The Chairperson (Mr McGrath): That is OK. I appreciate that, when you are near the end of the list of members, sometimes all the questions have been asked.

Mr Robinson: It was very informative. I thank the three witnesses. It was very constructive, and I will keep listening.

The Chairperson (Mr McGrath): OK. Thank you, George.

Can I check whether Emma is online? There were some noises from people coming in and out. Emma, are you online?

Ms Sheerin: Yes. Sorry, I was [Inaudible.]

It is the signal. When you live in the mountains, it is just something that you have to deal with at times. I am listening, but I do not have any questions.

The Chairperson (Mr McGrath): All right. That is great. Emma, you are very welcome. Thank you for coming on board.

Margaret, Oliver and Andrew, thank you very much for your contribution today. Coronavirus has punctuated what we were trying to do when the Committee restarted, which was to bring people on board to get a flavour of the work that is happening in the various sectors and parts of the Executive Office responsibilities. It is absolutely no slight that it has taken us to until May to bring you to the Committee.
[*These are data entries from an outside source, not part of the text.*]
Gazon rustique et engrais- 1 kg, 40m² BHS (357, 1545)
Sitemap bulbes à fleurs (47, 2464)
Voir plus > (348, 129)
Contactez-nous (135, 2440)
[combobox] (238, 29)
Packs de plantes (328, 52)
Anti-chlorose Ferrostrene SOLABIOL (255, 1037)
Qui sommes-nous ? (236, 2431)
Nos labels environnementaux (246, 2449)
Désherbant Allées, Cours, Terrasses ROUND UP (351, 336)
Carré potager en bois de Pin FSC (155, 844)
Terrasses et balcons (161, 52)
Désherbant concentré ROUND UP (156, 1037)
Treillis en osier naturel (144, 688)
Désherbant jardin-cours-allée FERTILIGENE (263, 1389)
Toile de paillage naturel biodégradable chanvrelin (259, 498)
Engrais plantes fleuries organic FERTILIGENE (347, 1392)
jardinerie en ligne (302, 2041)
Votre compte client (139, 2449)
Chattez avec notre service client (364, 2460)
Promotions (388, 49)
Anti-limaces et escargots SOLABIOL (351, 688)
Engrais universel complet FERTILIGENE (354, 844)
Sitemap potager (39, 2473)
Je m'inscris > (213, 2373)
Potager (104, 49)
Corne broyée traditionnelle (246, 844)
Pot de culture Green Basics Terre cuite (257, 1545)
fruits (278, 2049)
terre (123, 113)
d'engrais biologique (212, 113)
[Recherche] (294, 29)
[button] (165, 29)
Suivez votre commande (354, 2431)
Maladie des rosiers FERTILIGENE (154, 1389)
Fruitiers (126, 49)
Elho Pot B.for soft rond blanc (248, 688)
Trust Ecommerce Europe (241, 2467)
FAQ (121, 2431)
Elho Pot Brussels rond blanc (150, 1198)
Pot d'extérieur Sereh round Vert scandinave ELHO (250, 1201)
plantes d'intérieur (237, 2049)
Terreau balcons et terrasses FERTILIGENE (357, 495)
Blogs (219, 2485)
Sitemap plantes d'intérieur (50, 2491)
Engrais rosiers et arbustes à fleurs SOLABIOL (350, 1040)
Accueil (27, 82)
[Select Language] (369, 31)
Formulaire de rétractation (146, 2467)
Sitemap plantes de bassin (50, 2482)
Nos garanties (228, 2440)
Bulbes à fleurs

There has been a gap of about six or seven weeks while other issues have taken over.

I thank you for coming on board and giving us the information. I wish you all the very best with your work, especially in the difficult circumstances and the new ways that people are having to work. We look forward to interacting with you again in the future.

Mr Wilkinson: Thank you very much for the invitation to appear before you today. Thank you.

Ms Bateson: Thank you to the Committee.

The Chairperson (Mr McGrath): Thank you.